Frequenze, orari e tipologie di servizio
La rotta sarà disponibile quattro volte alla settimana, con partenze da Olbia previste il lunedì, il martedì e il giovedì alle 11.20 e il sabato alle 10.55. I voli in arrivo da New York sono programmati il lunedì, il mercoledì, il venerdì e la domenica, con sbarco a Olbia intorno alle 9 del mattino. Questa cadenza stagionale punta a servire sia la domanda turistica di alta gamma sia i proprietari di seconde case e gli operatori del comparto nautico, segmenti che hanno mostrato forte interesse per la Gallura.
Le opzioni tariffarie
Le tariffe sono articolate per rispondere a preferenze differenti: la base parte da 567 euro, mentre un esempio pratico per un viaggio che parte il giovedì 21 maggio e rientra mercoledì 27 maggio mostra una spesa di circa 843 euro. La formula classic aggiunge circa 145 euro e include la scelta del posto e il primo bagaglio in stiva gratuito (first bag). Chi cerca comfort superiore può optare per il biglietto premium a circa 1245 euro, rimborsabile e comprensivo di servizi come spazio ampliato per dormire e catering di qualità; le soluzioni di lusso come Delta One superano invece i 5.000 euro.
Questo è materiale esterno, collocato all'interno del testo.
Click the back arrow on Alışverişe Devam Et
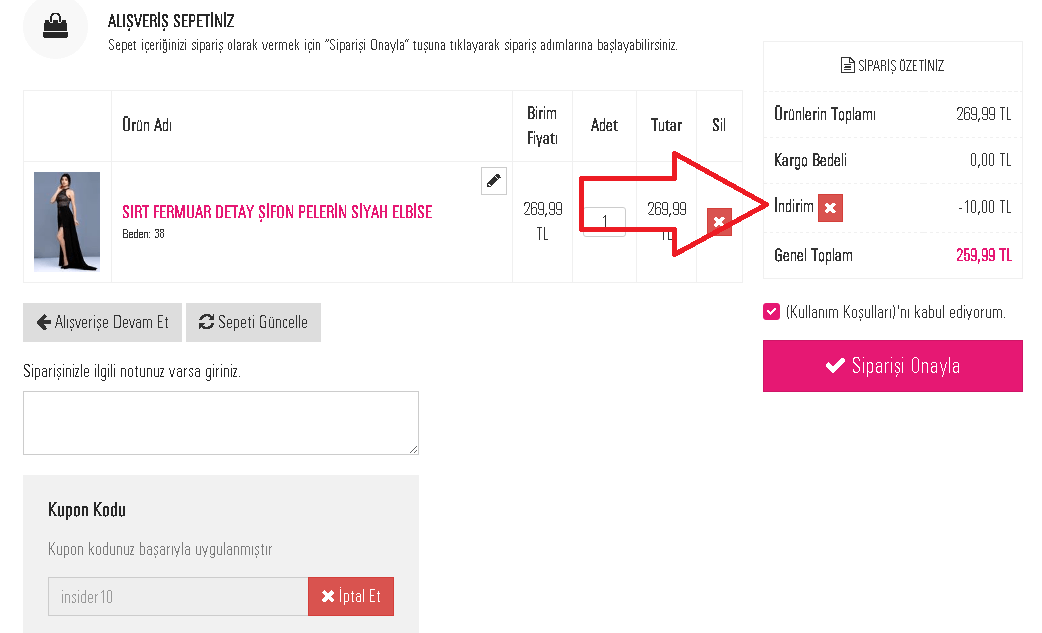The width and height of the screenshot is (1042, 633). pos(44,322)
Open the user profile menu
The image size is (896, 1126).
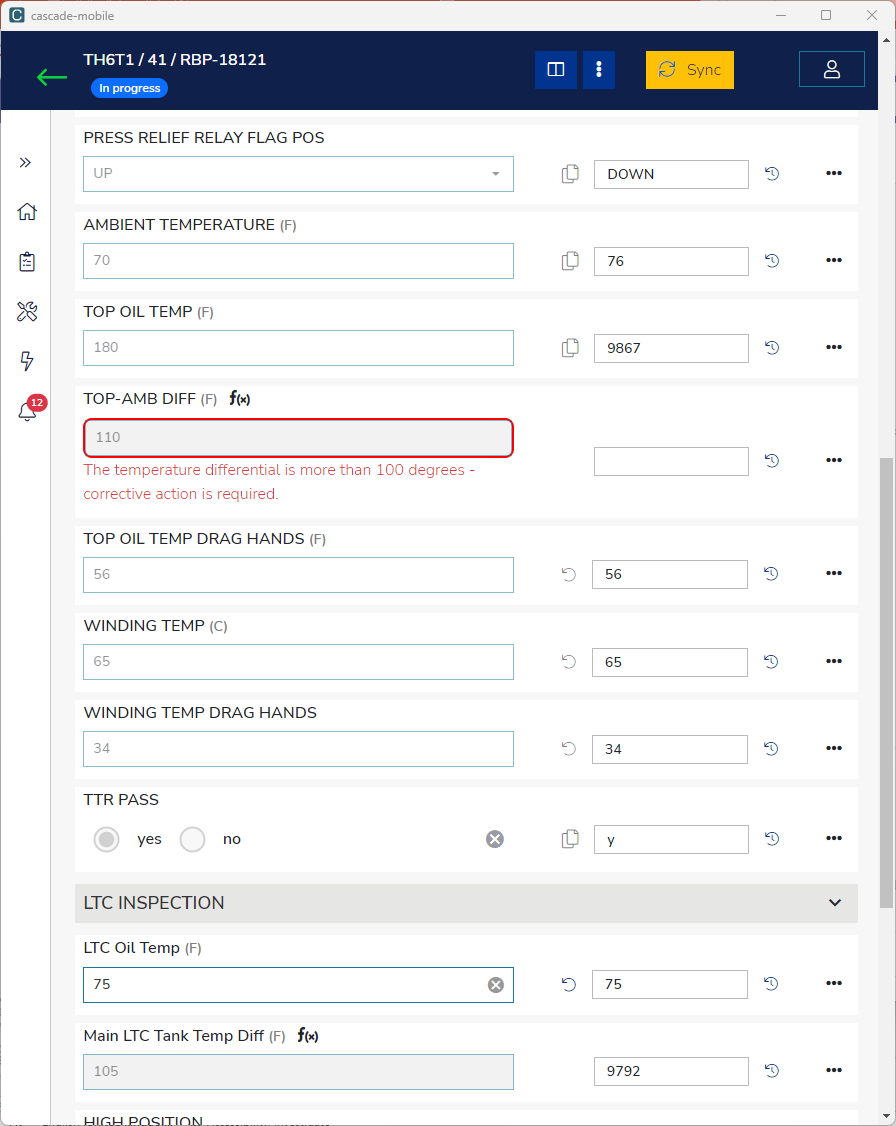(831, 68)
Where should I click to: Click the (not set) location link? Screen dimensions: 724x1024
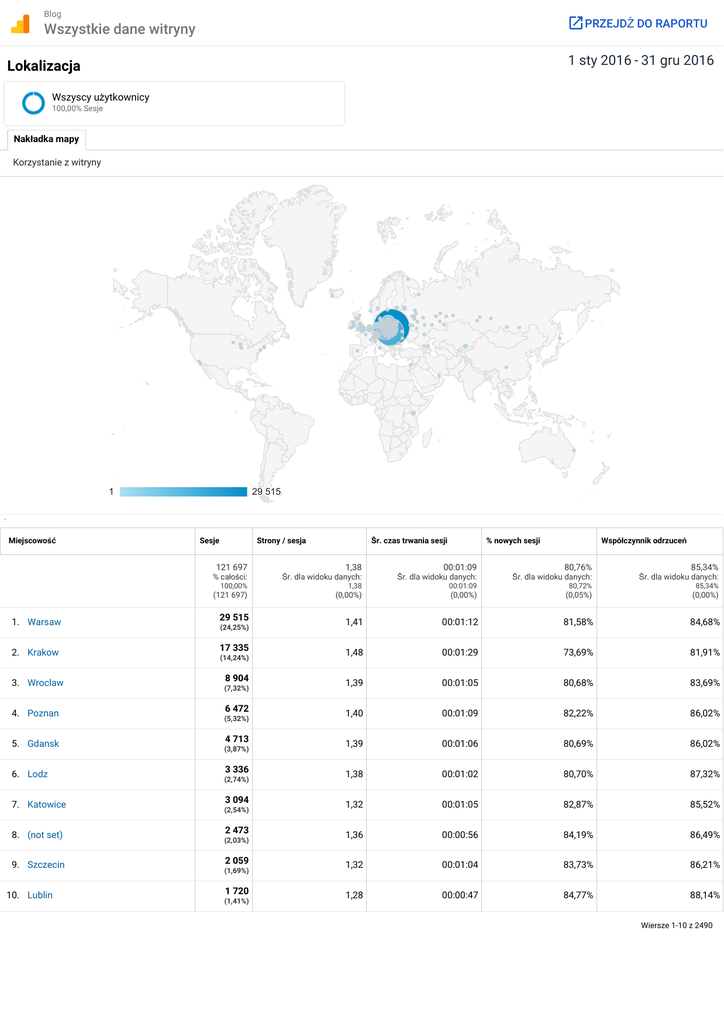(45, 834)
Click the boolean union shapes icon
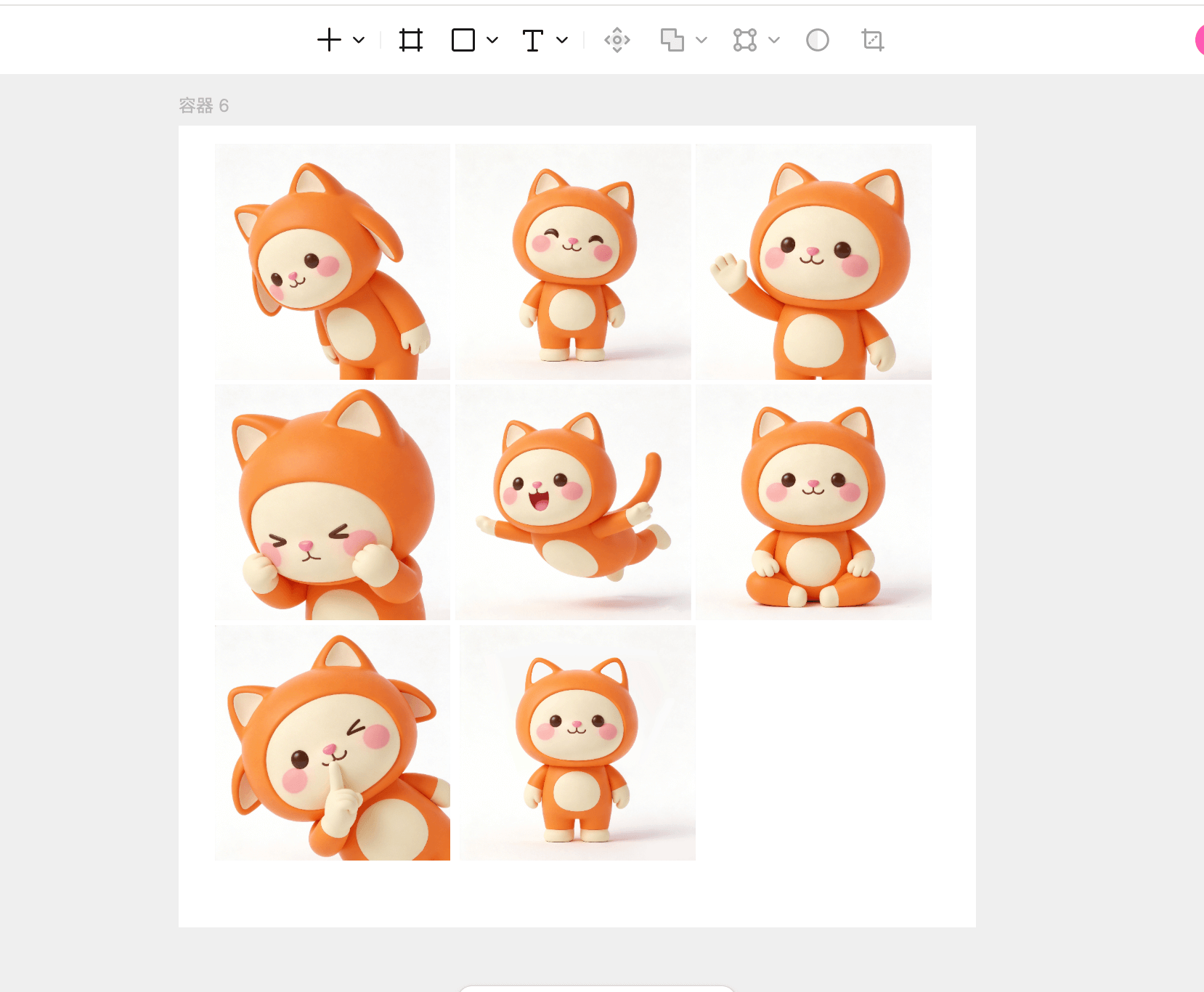This screenshot has width=1204, height=992. (x=672, y=40)
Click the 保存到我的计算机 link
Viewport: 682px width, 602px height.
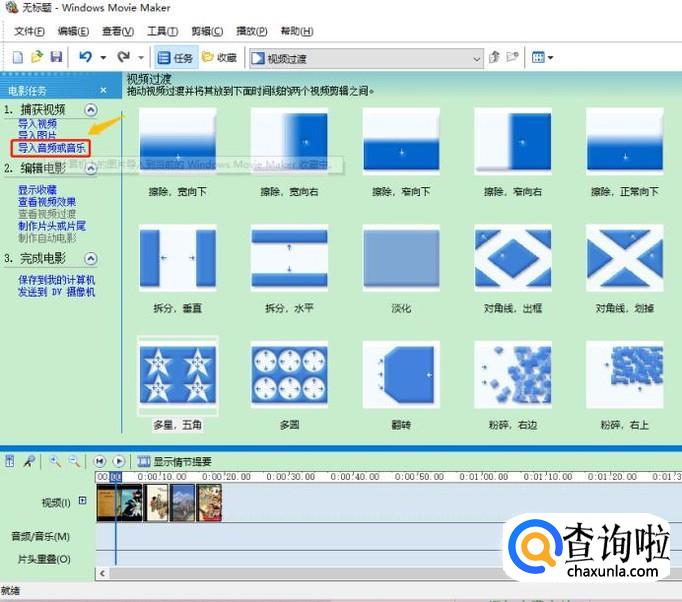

Preparazione dello scalo e impatto operativo
Dietro alla partenza della rotta si è svolto un lavoro organizzativo e infrastrutturale rilevante. Geasar e le autorità aeroportuali hanno aggiornato processi e spazi per affrontare il traffico intercontinentale: dall’area di check-in dedicata al volo Delta a nuovi varchi per i controlli radiogeni, passando per il potenziamento delle postazioni per i controlli passaporti.
Spazi e logistica
Per supportare le operazioni sono stati creati magazzini, aree catering e uffici per i fornitori, oltre a una zona di accettazione riservata. Questi lavori si innestano in un piano più ampio di riqualificazione che include l’allungamento della pista e il rifacimento delle aree di manovra: interventi volti a consolidare il ruolo dello scalo come porta d’ingresso per voli a lunga percorrenza.
Strategia di mercato e prospettive
La scelta di Delta non è casuale: la compagnia americana aveva condotto un sondaggio tra dipendenti e clienti valutando tre destinazioni — Ibiza, Malta e Olbia — e la preferenza è ricaduta sullo scalo sardo. Secondo studi locali, circa il 50% dei turisti statunitensi diretti in Sardegna sceglie la Gallura, un dato che ha orientato la strategia commerciale. Responsabili aeroportuali e operatori turistici hanno inoltre evidenziato come le prenotazioni siano particolarmente concentrate nelle classi business e premium, confermando la vocazione del mercato verso servizi di alta gamma.
Allo stesso tempo, i vertici di Geasar segnalano contatti avviati con altre compagnie statunitensi interessate allo scalo: l’apertura della rotta con Delta potrebbe quindi rappresentare l’inizio di una nuova fase di internazionalizzazione per l’aeroporto del Costa Smeralda. Per i viaggiatori e gli operatori locali, si apre la prospettiva di flussi diretti che riducono tempi di trasferimento e favoriscono l’accessibilità a un territorio noto per la sua offerta turistica di eccellenza.